Dataset entries:
- - - -

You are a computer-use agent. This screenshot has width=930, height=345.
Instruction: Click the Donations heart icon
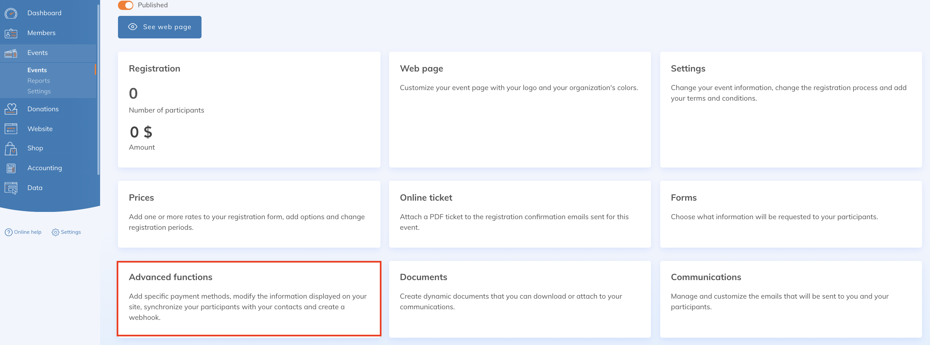(x=11, y=109)
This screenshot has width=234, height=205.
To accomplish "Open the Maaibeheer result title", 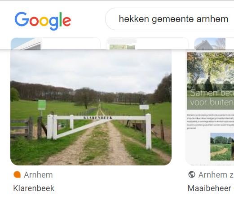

- - - -

▶ Work request: Every entry should be written out word for word, except for its pictures.

▶ Task result:
You are a computer-use agent. This screenshot has width=930, height=345.
Instruction: Click the Donations heart icon
(x=11, y=109)
This screenshot has width=234, height=205.
To accomplish "Open the Maaibeheer result title", 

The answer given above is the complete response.